Extend the passage describing the air jet nozzle and yarn feed rolls, starting right after its last sentence.

**Selected extract:**
**********
The air jet nozzle as illustrated includes a tube collar 25 which defines 
an annular air chamber 25a (FIG. 6), and which communicates with each of 
several inclined bores leading to the interior bore of the tube. An air 
delivery tube 23 having first and second end portions 23a, 23b is 
connected by the second end portion 23b thereof to the collar 25 so as to 
operatively supply air from a compressed air source 28 to the air chamber 
25a and into the nozzle. The air source 28 assists in drawing the yarn Y 
from the yarn source 21, through the elongate tube 24, and to the pair of 
feed rolls 31, 32 by supplying air under pressure through the air delivery 
tube 23 to the elongate tube 24. A valve 29 cooperates with the air source 
28 and an air supply tube 28a so that by use of a button-type switch 29a 
of the valve 29 or the like, i.e., on or off control, the air supply 
process may be regulated for drawing the yarn Y through the elongate tube 
24 during thread-up. 
The pair of feed rolls 31, 32 are preferably positioned closely adjacent 
each other, as best illustrated in FIG. 6 so as to form a nip 34 
therebetween. The feed rolls 31, 32 are also preferably positioned 
downstream from and closely adjacent to output end of the nozzle tube 24'. 
The pair of feed rolls 31, 32 are further preferably mounted to rotate in 
opposite directions about respective core shafts 35, 36 having a generally 
central axis of rotation as illustrated by the directional arrows. Each of 
the rolls 31, 32 preferably has a respective fluted peripheral portion 
31a, 32a, i.e., gear teeth, positioned to cooperate with the corresponding 
fluted peripheral portion 31a, 32a, i.e., gear teeth, of the other roll 
31, 32 so that the driving of one roll 32 correspondingly drives the other 
roll 31. 
The pair of feed rolls 31, 32 is adapted to feed the yarn Y from the yarn 
source 21 during rotation thereof so that the yarn Y from the yarn source 
21 travels through a trumpet member 39 positioned above and between the 
oppositely rotating rolls 31, 32, preferably at the nip 34, to the 
rotatable coiler tube 51. The yarn Y from the feed rolls 31, 32 passes or 
travels therefrom to an air blowing device broadly designated at 70, which 
is fixedly mounted to the supporting plate 101.
**********
**Provided material:**
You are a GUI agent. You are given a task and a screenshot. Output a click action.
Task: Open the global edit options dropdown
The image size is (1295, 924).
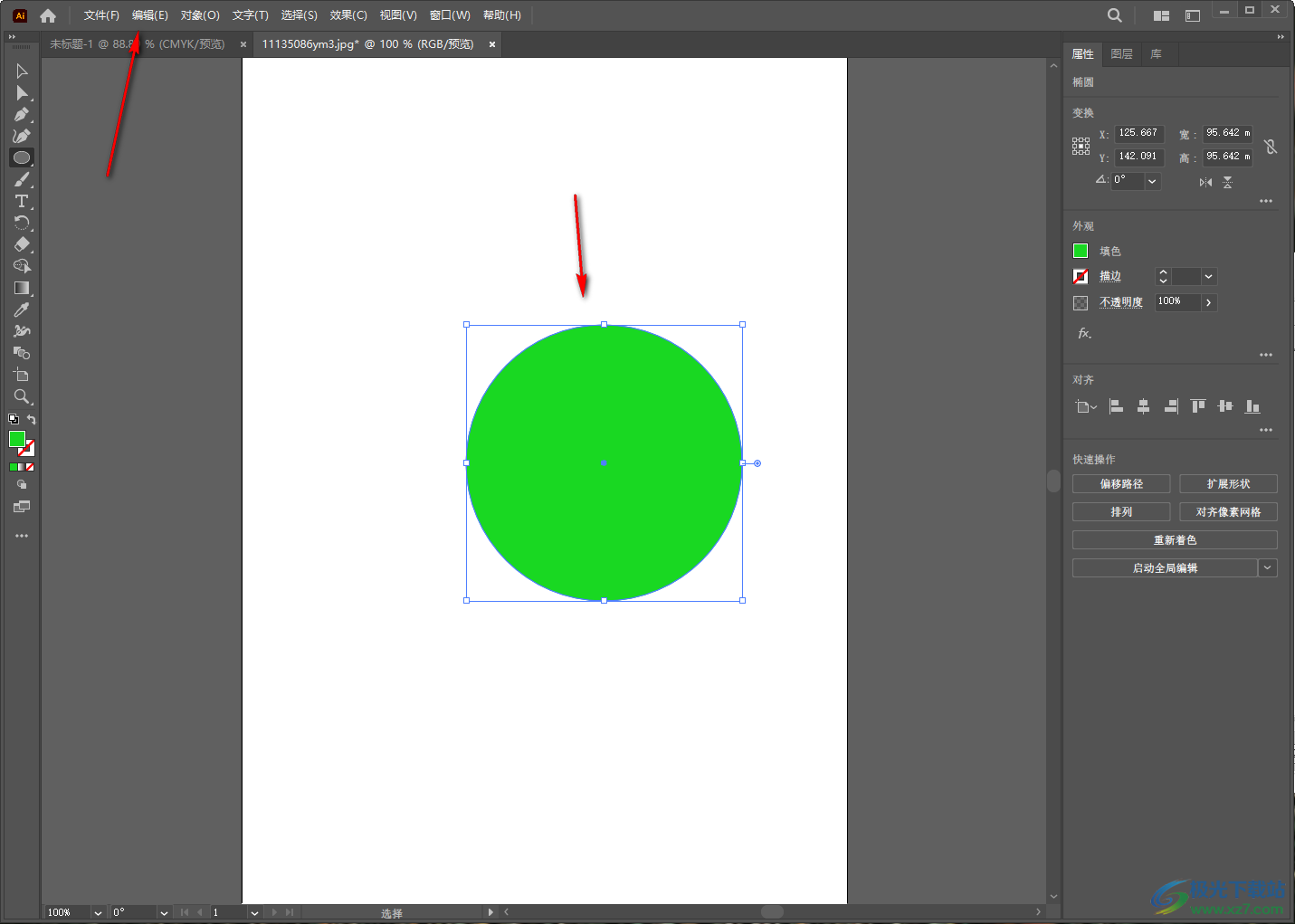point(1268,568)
**********
**Answer to this exercise:**
The air blowing device 70 comprises a guide tube which is composed of 
interconnected upper and lower sections 71, 72 respectively, and the guide 
tube includes a venturi-like internal bore which defines a constriction 73 
at a medial location along its length. Also, an air supply duct is formed 
within the device and which includes an annular chamber 74 which surrounds 
the internal bore, and an annular entrance opening 75 leading from the 
chamber 74 into the internal bore at the constriction 71. Further, an air 
delivery duct 76 (FIG. 8) tangentially communicates with the annular 
chamber 74, and the air delivery duct 76 is connected to an air source 78, 
which supplies pressurized air to the device at a relatively low pressure 
of about 10 psi under most operating conditions. 
The inlet mouth of the device 70 has a diameter of about one inch, and the 
delivered air tends to flow downwardly from the constriction 73, thereby 
creating a partial vacuum below the nip 34 of the feed rolls 31, 32, which 
facilitates the advance of the yarn. The downward flow of air also passes 
downwardly through the coiler tube 51 after exhausting from the air 
blowing device, and thereby facilitates the downward advance of the yarn 
through the coiler tube 51.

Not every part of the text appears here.